Azure AutoML Integration
Board's predictive analytics capabilities have been greatly enhanced with the new seamless integration of Azure's Automated Machine Learning (Azure AutoML). By leveraging the power of Azure's machine learning capabilities and advanced algorithms, Board allows users to generate accurate predictions and make informed data-driven decisions.
You can feed historical data from Board to Azure AutoML through a Layout and then build, train, and deploy machine learning models in Azure that you can use to run forecast scenarios based on that data. The training is seamlessly done in the background and the result of the forecast is automatically retrieved from Azure and stored in the desired target Cube.
You can find the new feature in the "Azure ML" tile inside the new "Analytics" tile of the desired Data model. In addition, the new tile contains the B.E.A.M. Forecasting and Clustering features as well.
The user must have an appropriate Board license to be able to view and access the Analytics tile.
In the Azure ML page you can see all existing forecast scenarios and their main information: the table is sortable and searchable using the interactive header fields. You can also show or hide columns to your liking, by clicking the Column chooser button in the upper right corner of the table.
The table contains the following information:
- Name. This column displays the name of each forecast scenario
- Data source. This column displays the name of the Azure AutoML Data source connection used by each forecast scenario
- Status. This column displays the status of the training of each forecast scenario
- Forecast horizon. This column displays the forecast horizon of each forecast scenario
- Last run. This column displays the date and time of the last run of each forecast scenario, in the following format: Month DD, YYYY - HH:MM
- Last inference time. This column displays the date and time of the last inference phase run of each forecast scenario, in the following format: Month DD, YYYY - HH:MM
Data source connection
In order to use the Azure AutoML features, you must have an Azure subscription. More specifically, the following is required:
- Service Principal. This is an Azure account that is used to automatically authenticate to Azure ML services.

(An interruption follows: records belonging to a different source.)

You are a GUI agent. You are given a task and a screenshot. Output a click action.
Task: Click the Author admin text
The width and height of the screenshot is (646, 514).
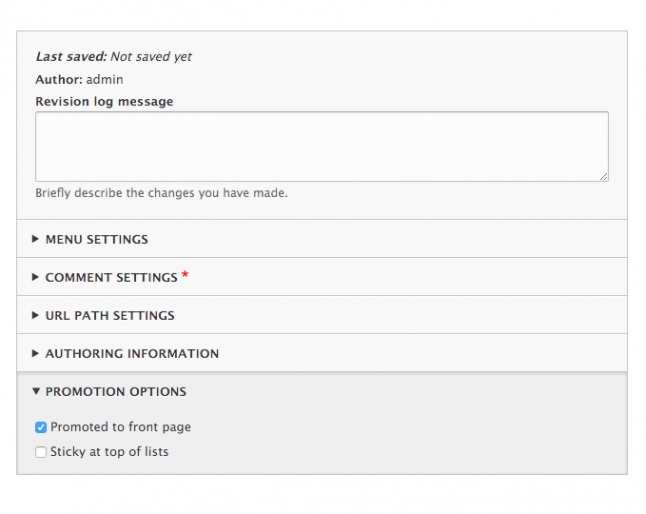pos(79,79)
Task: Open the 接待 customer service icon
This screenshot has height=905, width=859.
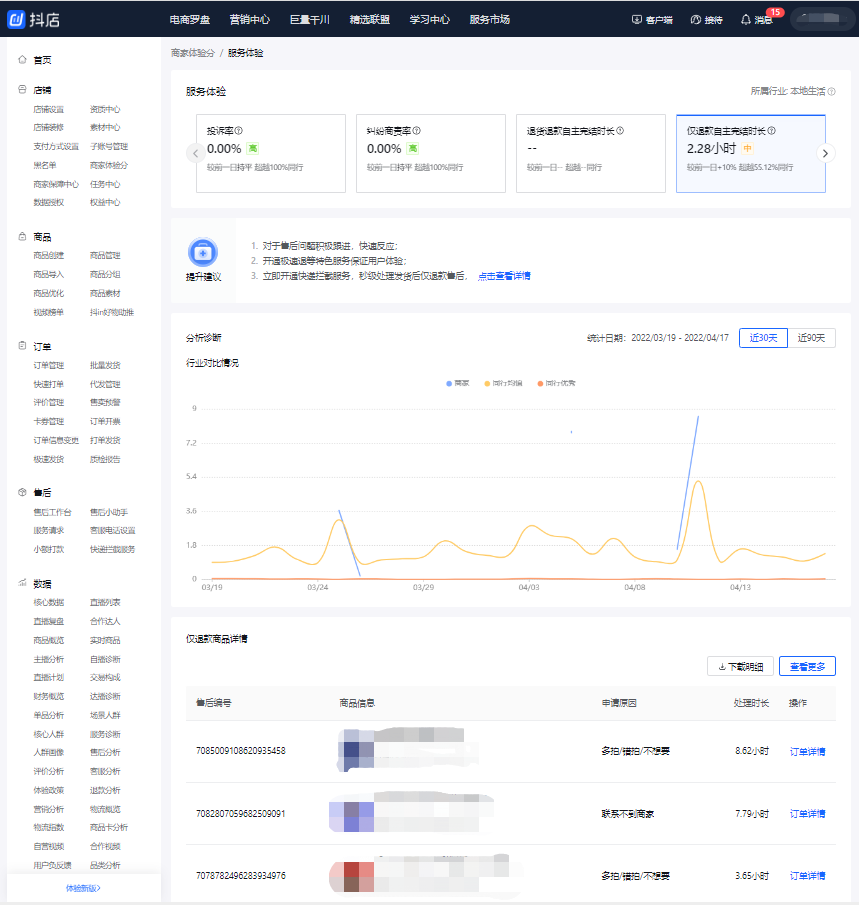Action: click(696, 20)
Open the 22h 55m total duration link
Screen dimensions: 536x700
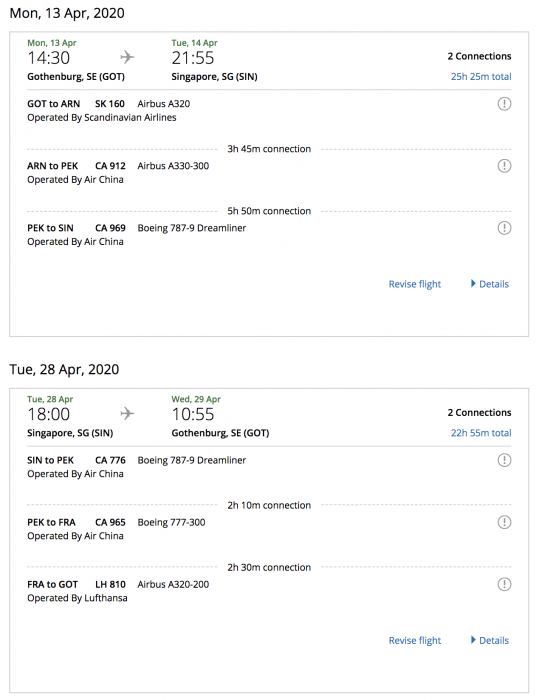(481, 433)
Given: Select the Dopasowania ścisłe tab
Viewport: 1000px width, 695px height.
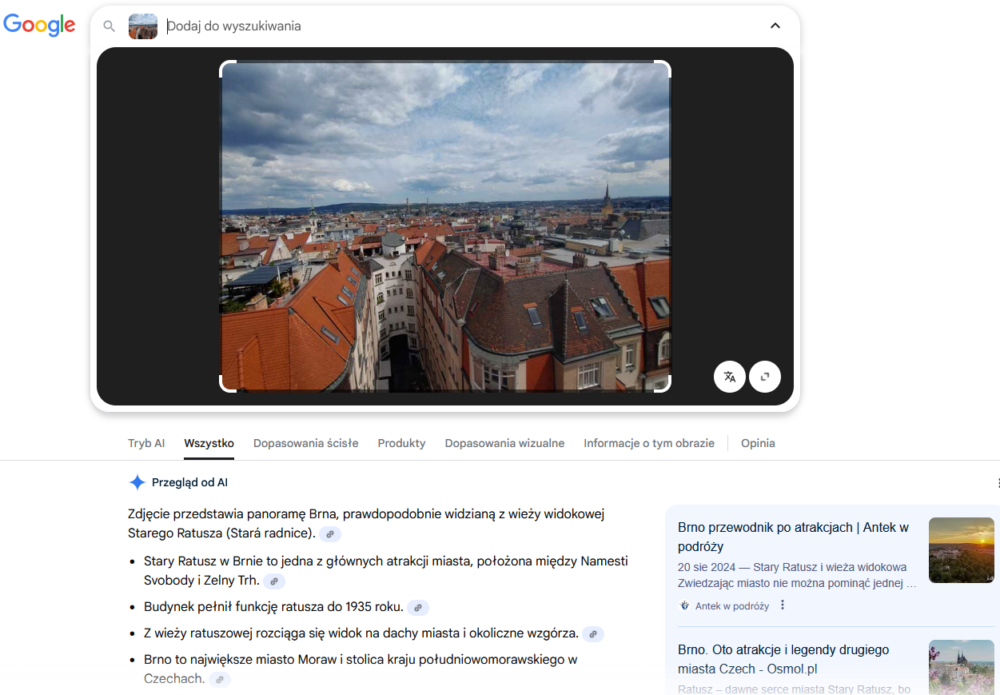Looking at the screenshot, I should (305, 443).
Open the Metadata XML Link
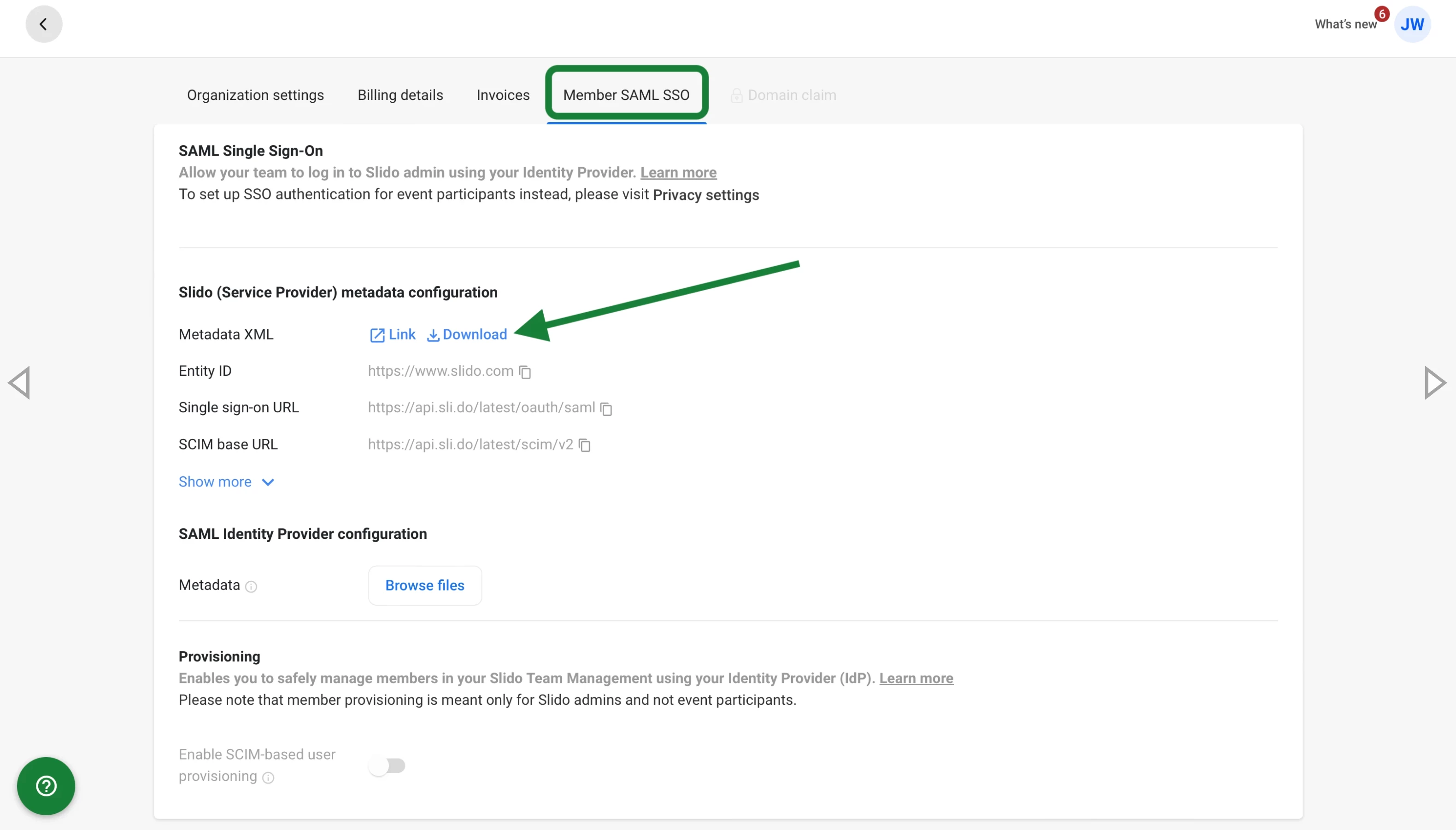Screen dimensions: 1456x830 [393, 334]
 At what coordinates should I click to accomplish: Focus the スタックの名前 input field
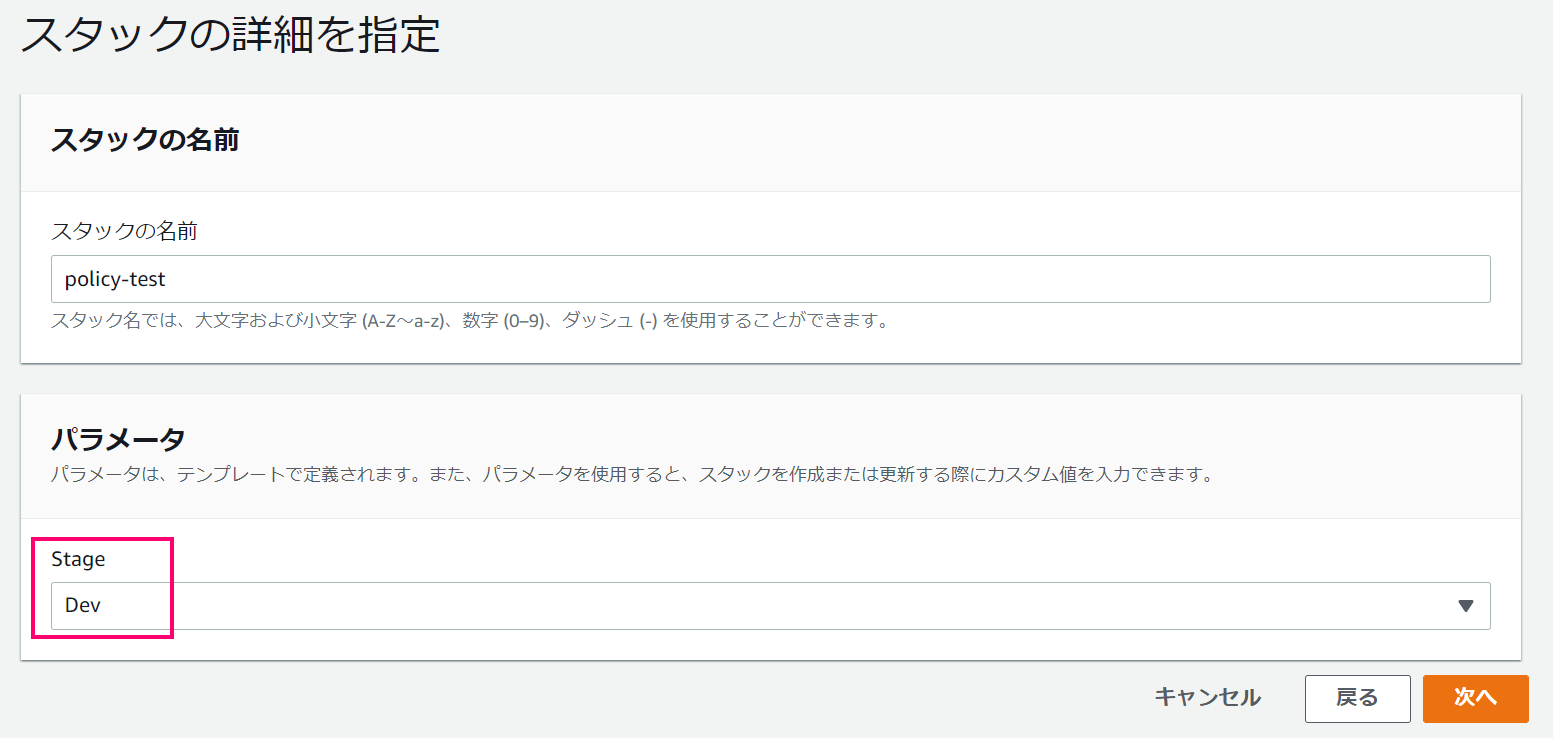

The Service Principal must have the following permissions:
- Permission to read/write from/to the Blob storage
- Permission to create Endpoints
- Permission to deploy models
- Permission to launch AutoML processes. - Blob storage. This is an Azure storage where the training dataset and the MLTable files will be uploaded.
The Blob storage must be public.
- Azure ML Workspace. This serves as a logical container for your machine-learning experiments, models, and other related resources.
- Azure ML compute cluster. This is a collection of multiple Azure virtual machines that reside within the Azure ML Workspace explained above and are used to train and develop the forecast models
- Virtual machine quota. This is a set of hardware configurations and computational resources of your Azure virtual machines that are used for inference calls to the Azure AutoML Endpoints
You must have enough quota needed to handle inference calls to Endpoints.
- Board Cloud license. This is the type of Board license needed to be able to use the Azure AutoML features.
Azure AutoML is not available for On-premise Board licenses.
Once the requirements above are satisfied, you can create a Data source connection to the Azure ML cloud. To do that, proceed as follows:
- Go to the Data sources tile in the System Administration area
- Click on "+DATA SOURCE CONNECTION" in the upper left corner to bring up the configuration panel
- Enter a name for the new connection in the "Name" field and choose "Azure AutoML" from the "Type" drop-down list
- Enter the following Azure AutoML cloud information:
- Tenant ID. Here you must enter the Tenant ID, which is a unique identifier assigned to your Azure Active Directory (ADD) tenant.
- Client ID. Here you must enter the Client ID of your ADD service
- Client Secret. Here you must enter the Client secret for the authorization of the entered Client ID
- (Optional) Subscription ID. Here you must enter the Subscription ID which is a unique identifier associated with your Azure subscription. This is the workspace where all the necessary Azure AutoML resources are located. If not specified, the default subscription will be chosen
- (Optional) Resource group. Here you must enter the name of the Resource group, which is a sub-section of the Subscription. If not specified, the first available Resource group will be chosen
- (Optional) Workspace name. Here you must enter the name of the Azure ML Workspace. If not specified, the first available Workspace will be used. The associated storage account is automatically recognized
- (Optional) Container name. Here you must enter the name of the Blob storage container where the training data and experiment outputs are stored. If not specified, the first available Blob container in the Workspace will be used
- Cluster. Here you must enter the name of the Azure compute cluster within the Workspace that will be used to train and develop the models
- Virtual machine size. Here you must enter the Azure Virtual Machine size which specifies the hardware configuration and computational resources allocated for the inference calls to the Endpoints
- Click on "TEST CONNECTION" to check if the connection works and then click on "SAVE" to save the Data source
Once the Data source is correctly configured, you can start using it in the new Azure ML page.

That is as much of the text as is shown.